But... I've read that NFS writes are much faster in NFS v3 than v2. This, of course, leads me to my question (ta-daa) :
That's news to me, unless you're referring to the ability ot NFSv3 to use larger block sizes. For netnews, that's not likely to be of much benefit since most articles are very small.
...
Quote from 'Configuration and capacity planning for Solaris servers' by Brian Wong :
...
In particular, the new protcol implements the following changes:
- It permits write operations to be performed much more quickly through the use of a two-phase commit protocol, while still maintaining the server's stateless view of the protocol.
Asynchronous writes, as Guy guessed.
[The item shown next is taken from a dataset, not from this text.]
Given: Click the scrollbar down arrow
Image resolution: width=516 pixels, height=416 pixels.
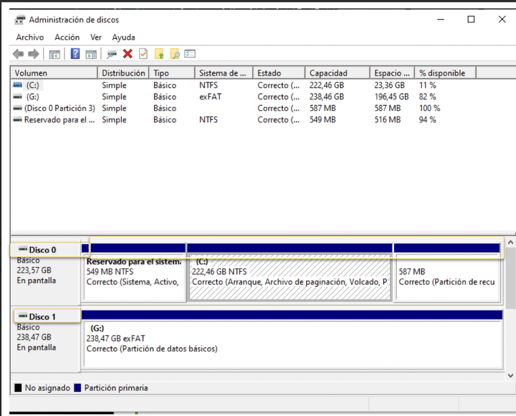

He and Beepy noted that NetApp does not currently implement async writes (we accept them and note in the response that they were done synchronously) and that, with our NVRAM, they wouldn't provide a substantial benefit as they can with general purpose servers having no special hardware support.
Beyond that, "NFS Version 3 Design and Implementation" (from Summer '94 Usenix) notes that async writes "are most effective for large files." Netnews mostly generates lots of little files, so even if async writes had much value on a filer, they wouldn't have much effect for netnews.
Is this not applicable to NetApp servers?
Bottom line: no.
Unfortunately, it's the "feeder" machine (the one which is writing to the filer) that gets hit the hardest by using NFSv3. One operation that is hit particularly hard is renumbering the active file, though there are others that behave similarly.
But INND doesn't scan directories very much does it?
No, it doesn't, but other things that run on the same machine do.
I can imagine that the renumber operation would suffer but it doesn't do renumber all that frequently.
In the case of renumbering the active file, we saw one site drop from 12 hours to a few tens of minutes. Still not too horrible if you only run it once per night, except that it chews up a *lot* of resources on the filer and can have a severe impact on useful work.
Isn't it nnrpd that accounts for most of the readdir+ performance waste when using NFS v3?
*Any* operation than triggers READDIR+ may severely impact performance. It only happens from nnrpd when you change or list a group other than the one you've most recently looked at (or it's been a while). Since that's not something users do that frequently, "most" of the waste depends on how many users you have. Active file renumbering hammers at it continuously until it's done, so unless you have a pretty large number of users, I doubt nnrpd would account for "most" of the hit.
-- Karl